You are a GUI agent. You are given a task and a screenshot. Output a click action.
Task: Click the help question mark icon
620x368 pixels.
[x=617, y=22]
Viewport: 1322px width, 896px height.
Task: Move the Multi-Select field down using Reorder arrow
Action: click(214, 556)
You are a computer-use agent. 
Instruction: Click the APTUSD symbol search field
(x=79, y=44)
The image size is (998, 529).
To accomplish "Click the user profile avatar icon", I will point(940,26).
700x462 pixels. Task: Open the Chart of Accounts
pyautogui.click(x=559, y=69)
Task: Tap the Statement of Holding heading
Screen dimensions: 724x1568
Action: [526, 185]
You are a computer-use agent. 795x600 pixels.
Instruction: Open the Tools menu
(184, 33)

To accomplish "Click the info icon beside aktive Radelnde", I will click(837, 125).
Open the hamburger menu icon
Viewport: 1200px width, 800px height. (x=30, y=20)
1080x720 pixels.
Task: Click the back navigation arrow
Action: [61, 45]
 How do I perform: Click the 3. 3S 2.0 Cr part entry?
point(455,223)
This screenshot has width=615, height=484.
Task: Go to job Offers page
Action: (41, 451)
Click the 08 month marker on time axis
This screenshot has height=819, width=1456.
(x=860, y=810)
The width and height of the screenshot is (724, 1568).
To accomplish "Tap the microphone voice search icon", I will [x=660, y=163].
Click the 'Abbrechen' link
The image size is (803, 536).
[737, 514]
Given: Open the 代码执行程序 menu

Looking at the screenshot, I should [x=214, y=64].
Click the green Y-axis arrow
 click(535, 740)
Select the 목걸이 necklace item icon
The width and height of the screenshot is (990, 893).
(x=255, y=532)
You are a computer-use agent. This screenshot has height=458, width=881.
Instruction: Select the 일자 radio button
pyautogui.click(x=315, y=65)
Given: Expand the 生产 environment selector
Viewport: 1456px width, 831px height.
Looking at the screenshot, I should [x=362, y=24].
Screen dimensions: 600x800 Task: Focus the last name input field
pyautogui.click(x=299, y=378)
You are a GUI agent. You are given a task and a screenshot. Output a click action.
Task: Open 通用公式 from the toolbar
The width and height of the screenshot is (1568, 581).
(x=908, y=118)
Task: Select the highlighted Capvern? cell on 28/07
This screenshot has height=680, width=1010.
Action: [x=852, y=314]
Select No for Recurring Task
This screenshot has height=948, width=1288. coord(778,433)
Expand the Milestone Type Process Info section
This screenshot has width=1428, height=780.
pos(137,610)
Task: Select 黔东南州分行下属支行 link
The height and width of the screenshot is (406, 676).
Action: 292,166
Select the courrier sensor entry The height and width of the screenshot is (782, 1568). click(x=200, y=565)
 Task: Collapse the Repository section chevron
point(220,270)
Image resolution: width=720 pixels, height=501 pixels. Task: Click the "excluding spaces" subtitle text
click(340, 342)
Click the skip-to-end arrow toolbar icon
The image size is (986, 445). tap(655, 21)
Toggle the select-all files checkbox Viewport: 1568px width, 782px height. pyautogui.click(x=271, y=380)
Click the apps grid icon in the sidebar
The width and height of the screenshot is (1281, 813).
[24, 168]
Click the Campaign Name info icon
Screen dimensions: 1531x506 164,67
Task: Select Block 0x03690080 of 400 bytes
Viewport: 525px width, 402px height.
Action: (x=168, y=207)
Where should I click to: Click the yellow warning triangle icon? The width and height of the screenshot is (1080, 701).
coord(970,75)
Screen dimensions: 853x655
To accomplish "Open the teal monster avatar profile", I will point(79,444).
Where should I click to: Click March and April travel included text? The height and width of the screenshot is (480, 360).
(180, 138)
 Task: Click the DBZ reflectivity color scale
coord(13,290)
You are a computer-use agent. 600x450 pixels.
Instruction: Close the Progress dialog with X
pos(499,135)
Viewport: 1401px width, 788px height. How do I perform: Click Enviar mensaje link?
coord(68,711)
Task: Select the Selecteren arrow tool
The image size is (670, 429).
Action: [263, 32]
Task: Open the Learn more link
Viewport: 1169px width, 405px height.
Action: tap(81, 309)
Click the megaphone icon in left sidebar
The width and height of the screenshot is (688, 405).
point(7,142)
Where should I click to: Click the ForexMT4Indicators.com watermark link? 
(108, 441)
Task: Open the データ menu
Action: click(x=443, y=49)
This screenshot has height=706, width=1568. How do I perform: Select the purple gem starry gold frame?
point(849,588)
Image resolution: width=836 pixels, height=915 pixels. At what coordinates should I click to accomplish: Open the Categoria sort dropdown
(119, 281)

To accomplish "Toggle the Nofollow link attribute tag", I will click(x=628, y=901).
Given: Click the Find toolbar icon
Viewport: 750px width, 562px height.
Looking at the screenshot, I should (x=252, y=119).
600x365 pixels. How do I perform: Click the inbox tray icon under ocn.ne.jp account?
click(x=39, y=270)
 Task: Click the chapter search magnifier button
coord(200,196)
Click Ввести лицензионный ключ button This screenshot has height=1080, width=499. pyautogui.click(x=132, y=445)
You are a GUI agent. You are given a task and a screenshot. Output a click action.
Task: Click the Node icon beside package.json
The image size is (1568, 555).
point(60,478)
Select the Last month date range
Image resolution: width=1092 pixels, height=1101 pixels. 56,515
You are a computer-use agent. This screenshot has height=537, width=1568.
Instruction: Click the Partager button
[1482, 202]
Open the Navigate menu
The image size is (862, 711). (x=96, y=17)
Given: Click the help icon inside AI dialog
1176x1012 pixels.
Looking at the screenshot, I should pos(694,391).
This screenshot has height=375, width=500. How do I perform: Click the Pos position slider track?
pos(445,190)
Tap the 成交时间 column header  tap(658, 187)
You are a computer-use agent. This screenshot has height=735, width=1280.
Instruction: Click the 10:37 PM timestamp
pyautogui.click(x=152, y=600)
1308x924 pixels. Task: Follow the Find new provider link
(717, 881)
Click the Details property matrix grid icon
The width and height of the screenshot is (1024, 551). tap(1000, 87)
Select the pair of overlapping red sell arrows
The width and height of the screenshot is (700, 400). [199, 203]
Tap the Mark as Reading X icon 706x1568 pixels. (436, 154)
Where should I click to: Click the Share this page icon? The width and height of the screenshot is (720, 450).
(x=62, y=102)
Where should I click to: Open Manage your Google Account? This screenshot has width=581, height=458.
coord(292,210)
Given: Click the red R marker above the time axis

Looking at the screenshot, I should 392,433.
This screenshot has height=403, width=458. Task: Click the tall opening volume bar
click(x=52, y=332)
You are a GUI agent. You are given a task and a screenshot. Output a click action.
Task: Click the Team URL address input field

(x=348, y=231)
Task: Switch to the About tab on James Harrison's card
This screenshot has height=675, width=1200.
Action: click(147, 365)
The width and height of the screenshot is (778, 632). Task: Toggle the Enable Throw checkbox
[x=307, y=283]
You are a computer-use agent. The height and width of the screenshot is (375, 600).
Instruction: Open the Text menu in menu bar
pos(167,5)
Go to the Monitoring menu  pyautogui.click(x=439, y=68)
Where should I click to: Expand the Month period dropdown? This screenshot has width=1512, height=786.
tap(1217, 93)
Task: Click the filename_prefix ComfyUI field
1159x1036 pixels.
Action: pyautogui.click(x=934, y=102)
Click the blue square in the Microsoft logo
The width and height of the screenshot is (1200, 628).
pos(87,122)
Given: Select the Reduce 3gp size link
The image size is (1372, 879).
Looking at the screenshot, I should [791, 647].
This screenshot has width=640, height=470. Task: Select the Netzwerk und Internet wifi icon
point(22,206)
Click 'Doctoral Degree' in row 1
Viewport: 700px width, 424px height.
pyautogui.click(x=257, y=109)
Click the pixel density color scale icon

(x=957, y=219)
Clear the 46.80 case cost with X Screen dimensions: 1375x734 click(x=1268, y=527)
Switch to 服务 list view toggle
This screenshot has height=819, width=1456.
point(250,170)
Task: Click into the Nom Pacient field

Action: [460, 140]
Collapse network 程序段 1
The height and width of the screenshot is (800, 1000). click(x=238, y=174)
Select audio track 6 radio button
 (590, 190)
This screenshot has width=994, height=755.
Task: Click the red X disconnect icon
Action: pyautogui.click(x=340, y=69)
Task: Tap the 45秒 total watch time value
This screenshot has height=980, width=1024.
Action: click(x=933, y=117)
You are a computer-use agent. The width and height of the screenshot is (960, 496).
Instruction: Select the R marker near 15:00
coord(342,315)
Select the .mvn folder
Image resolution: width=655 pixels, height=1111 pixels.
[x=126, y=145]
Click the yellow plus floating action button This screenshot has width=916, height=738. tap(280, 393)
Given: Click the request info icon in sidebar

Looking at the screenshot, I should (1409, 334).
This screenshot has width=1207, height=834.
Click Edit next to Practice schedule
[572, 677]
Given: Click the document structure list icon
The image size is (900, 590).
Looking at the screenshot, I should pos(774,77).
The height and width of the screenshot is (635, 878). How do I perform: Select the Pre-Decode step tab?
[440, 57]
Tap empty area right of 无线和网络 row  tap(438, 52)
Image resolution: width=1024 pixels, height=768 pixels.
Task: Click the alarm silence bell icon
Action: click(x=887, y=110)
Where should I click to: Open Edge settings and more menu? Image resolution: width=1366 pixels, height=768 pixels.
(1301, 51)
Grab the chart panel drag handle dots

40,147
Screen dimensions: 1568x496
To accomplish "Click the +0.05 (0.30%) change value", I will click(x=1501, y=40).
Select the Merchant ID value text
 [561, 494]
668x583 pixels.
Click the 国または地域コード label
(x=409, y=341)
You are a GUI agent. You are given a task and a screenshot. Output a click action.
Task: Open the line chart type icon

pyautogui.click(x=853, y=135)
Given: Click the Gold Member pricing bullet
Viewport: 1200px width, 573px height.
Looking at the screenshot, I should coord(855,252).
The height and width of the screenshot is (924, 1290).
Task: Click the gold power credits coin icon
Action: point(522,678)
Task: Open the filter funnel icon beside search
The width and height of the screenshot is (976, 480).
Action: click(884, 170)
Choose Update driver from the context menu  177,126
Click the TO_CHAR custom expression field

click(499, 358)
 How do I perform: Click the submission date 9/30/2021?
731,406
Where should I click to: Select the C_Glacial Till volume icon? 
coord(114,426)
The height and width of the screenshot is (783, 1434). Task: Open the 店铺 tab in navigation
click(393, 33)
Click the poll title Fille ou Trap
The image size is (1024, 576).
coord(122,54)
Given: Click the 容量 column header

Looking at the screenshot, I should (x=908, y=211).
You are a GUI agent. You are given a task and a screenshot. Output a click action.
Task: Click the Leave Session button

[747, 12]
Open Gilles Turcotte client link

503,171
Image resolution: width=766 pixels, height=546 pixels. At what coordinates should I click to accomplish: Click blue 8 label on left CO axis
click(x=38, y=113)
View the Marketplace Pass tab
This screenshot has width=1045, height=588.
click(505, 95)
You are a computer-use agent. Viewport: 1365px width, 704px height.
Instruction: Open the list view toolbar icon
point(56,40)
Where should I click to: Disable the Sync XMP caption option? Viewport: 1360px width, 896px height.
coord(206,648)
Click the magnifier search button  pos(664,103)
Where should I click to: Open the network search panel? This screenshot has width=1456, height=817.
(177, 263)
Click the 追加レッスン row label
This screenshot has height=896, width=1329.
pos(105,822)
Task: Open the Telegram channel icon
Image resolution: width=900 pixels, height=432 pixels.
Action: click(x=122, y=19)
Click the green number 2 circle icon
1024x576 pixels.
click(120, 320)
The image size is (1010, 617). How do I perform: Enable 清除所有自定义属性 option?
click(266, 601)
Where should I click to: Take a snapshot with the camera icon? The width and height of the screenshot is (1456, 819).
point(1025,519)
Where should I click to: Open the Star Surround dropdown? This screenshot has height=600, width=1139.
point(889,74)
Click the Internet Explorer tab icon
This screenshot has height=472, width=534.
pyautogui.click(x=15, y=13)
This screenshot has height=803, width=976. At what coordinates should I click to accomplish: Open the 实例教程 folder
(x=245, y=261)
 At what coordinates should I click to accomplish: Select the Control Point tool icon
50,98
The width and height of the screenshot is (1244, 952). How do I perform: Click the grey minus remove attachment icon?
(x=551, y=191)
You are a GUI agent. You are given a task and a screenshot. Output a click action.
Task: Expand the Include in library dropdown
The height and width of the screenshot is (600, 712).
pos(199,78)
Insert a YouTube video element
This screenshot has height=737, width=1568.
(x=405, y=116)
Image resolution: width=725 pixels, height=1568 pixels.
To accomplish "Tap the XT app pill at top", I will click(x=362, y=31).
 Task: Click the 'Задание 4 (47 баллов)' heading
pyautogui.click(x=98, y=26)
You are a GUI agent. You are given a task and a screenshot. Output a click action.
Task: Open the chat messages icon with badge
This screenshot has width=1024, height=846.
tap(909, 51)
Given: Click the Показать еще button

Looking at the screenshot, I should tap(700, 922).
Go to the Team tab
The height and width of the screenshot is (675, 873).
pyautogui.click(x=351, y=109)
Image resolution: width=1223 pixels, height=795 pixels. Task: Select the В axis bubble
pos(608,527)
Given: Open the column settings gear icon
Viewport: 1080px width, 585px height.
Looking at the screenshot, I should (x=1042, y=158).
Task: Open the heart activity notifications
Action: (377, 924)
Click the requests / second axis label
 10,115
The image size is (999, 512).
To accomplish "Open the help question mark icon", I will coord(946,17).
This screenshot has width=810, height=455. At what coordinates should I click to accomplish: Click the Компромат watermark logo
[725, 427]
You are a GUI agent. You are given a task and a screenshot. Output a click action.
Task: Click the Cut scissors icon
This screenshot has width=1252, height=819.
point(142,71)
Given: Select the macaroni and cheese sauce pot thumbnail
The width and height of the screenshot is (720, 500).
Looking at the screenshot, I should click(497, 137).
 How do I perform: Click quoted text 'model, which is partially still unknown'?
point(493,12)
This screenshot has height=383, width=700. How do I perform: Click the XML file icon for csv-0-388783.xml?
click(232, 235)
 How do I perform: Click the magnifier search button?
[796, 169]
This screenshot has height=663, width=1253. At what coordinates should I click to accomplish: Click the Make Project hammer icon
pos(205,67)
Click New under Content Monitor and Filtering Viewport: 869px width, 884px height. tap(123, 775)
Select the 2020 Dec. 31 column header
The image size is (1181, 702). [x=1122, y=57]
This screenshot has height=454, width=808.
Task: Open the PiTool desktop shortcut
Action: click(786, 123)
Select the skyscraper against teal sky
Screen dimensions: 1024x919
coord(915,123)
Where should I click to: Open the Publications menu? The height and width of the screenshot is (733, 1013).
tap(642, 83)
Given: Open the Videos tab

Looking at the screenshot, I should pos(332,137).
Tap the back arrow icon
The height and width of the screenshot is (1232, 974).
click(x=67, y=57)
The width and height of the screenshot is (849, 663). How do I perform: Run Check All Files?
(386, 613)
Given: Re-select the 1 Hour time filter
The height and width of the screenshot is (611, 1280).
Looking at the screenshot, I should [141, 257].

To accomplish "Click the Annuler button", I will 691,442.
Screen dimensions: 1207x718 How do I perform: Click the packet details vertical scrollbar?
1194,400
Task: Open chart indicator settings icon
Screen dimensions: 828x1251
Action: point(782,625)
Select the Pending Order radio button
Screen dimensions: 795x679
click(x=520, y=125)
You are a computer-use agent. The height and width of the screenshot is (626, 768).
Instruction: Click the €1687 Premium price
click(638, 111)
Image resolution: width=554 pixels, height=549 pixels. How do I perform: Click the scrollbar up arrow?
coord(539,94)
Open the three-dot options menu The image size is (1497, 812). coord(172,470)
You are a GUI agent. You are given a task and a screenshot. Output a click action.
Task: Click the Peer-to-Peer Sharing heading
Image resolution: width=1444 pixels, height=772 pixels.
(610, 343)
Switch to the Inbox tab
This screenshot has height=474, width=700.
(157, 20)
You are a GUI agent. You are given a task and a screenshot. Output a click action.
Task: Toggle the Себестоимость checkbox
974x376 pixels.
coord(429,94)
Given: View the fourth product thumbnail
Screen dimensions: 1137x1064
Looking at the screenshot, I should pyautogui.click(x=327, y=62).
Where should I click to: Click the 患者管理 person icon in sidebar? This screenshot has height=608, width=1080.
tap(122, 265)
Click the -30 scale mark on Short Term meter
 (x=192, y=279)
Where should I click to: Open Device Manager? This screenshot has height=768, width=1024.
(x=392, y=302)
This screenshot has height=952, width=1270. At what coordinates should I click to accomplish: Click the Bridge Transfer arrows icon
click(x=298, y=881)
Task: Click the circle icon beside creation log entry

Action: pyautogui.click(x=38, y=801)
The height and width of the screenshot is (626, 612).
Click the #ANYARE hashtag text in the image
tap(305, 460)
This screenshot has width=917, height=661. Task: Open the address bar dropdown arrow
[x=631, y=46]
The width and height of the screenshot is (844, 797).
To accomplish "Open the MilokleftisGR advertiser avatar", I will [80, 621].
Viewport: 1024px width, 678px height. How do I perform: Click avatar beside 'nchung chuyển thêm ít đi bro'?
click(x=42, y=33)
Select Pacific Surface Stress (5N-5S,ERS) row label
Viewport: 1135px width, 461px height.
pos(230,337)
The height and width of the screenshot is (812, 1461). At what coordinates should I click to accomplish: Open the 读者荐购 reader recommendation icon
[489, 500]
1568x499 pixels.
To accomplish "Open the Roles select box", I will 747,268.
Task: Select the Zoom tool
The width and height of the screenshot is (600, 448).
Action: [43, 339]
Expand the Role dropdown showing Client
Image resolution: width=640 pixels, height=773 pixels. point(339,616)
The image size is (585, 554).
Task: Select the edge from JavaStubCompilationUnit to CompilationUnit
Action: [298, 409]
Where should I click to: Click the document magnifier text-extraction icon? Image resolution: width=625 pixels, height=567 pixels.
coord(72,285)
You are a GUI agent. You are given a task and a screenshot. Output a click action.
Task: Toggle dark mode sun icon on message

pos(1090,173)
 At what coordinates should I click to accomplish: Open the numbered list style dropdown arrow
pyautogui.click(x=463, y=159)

Requirement: Each line above where the word "will" occurs should be copied out.

Your solution:
To accomplish "Click the user profile avatar icon", I will point(940,26).
To accomplish "Click the info icon beside aktive Radelnde", I will click(837, 125).
To accomplish "Tap the microphone voice search icon", I will [x=660, y=163].
To accomplish "Open the teal monster avatar profile", I will point(79,444).
To accomplish "Toggle the Nofollow link attribute tag", I will click(x=628, y=901).
To accomplish "Click the +0.05 (0.30%) change value", I will click(x=1501, y=40).
To accomplish "Tap the XT app pill at top", I will click(x=362, y=31).
To accomplish "Open the help question mark icon", I will coord(946,17).
To accomplish "Click the Annuler button", I will 691,442.
To accomplish "Open the MilokleftisGR advertiser avatar", I will [80, 621].
To accomplish "Open the Roles select box", I will 747,268.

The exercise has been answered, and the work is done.